The answer should hold only the line with "Where should I click to: Open" and each line after it through the last line of the material, exactly.

★ ★ ★ ★ ★

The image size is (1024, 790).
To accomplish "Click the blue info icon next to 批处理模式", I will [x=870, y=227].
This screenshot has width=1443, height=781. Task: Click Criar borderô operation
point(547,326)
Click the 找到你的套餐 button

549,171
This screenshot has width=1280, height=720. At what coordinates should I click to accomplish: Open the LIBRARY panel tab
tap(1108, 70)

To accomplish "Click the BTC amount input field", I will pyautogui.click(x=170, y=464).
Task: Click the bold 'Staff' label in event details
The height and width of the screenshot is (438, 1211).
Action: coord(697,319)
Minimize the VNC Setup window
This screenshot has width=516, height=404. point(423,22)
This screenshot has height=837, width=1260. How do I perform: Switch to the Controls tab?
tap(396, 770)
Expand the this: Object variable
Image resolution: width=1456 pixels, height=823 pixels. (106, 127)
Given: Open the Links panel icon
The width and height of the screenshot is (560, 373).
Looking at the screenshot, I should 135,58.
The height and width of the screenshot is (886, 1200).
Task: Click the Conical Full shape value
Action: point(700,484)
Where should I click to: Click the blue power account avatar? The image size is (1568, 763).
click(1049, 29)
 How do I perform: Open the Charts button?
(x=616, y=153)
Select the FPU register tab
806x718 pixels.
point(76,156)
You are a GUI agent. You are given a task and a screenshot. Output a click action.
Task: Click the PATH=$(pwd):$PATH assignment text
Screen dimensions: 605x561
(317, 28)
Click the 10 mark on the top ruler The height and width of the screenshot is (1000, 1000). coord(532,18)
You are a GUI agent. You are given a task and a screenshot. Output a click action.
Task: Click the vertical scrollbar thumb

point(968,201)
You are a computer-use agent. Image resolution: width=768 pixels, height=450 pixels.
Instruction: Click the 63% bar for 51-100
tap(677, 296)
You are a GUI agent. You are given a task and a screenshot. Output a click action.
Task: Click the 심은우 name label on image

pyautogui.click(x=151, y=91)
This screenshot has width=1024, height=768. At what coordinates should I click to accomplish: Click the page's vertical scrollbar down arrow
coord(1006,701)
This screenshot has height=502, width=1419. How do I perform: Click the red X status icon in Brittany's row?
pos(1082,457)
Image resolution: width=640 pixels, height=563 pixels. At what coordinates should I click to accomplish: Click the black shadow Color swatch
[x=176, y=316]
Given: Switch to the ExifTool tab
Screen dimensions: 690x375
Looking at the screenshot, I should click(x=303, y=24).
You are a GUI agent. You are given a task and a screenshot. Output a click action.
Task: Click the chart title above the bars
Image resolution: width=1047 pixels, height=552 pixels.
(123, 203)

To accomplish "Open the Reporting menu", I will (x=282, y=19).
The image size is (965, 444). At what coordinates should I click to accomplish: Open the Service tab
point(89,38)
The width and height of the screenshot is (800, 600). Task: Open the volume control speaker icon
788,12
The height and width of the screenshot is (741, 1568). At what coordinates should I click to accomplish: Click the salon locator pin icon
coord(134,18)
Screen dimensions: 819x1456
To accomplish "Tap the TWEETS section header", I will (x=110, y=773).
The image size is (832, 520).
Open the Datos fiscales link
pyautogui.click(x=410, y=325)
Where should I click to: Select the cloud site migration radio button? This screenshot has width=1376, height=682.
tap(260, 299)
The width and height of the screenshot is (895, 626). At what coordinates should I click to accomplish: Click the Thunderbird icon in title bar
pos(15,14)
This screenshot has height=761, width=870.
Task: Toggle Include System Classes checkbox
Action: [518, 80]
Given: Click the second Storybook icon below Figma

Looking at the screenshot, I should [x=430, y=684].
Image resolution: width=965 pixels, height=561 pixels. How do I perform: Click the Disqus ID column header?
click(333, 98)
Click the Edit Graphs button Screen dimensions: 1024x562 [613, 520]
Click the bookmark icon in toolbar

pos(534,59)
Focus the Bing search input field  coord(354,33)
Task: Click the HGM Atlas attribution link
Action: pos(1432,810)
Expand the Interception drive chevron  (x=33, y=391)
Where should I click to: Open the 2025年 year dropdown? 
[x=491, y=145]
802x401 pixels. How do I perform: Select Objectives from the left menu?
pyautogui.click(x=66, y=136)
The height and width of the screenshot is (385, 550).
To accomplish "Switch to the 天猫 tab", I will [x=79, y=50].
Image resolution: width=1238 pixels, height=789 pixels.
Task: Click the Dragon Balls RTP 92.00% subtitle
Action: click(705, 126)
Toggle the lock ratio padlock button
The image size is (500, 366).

★ ★ ★ ★ ★

**Result below**
Where should I click to: Open the 2025年 year dropdown? 
[x=491, y=145]
802x401 pixels. How do I perform: Select Objectives from the left menu?
pyautogui.click(x=66, y=136)
The height and width of the screenshot is (385, 550).
To accomplish "Switch to the 天猫 tab", I will [x=79, y=50].
Image resolution: width=1238 pixels, height=789 pixels.
Task: Click the Dragon Balls RTP 92.00% subtitle
Action: click(705, 126)
Toggle the lock ratio padlock button
The image size is (500, 366).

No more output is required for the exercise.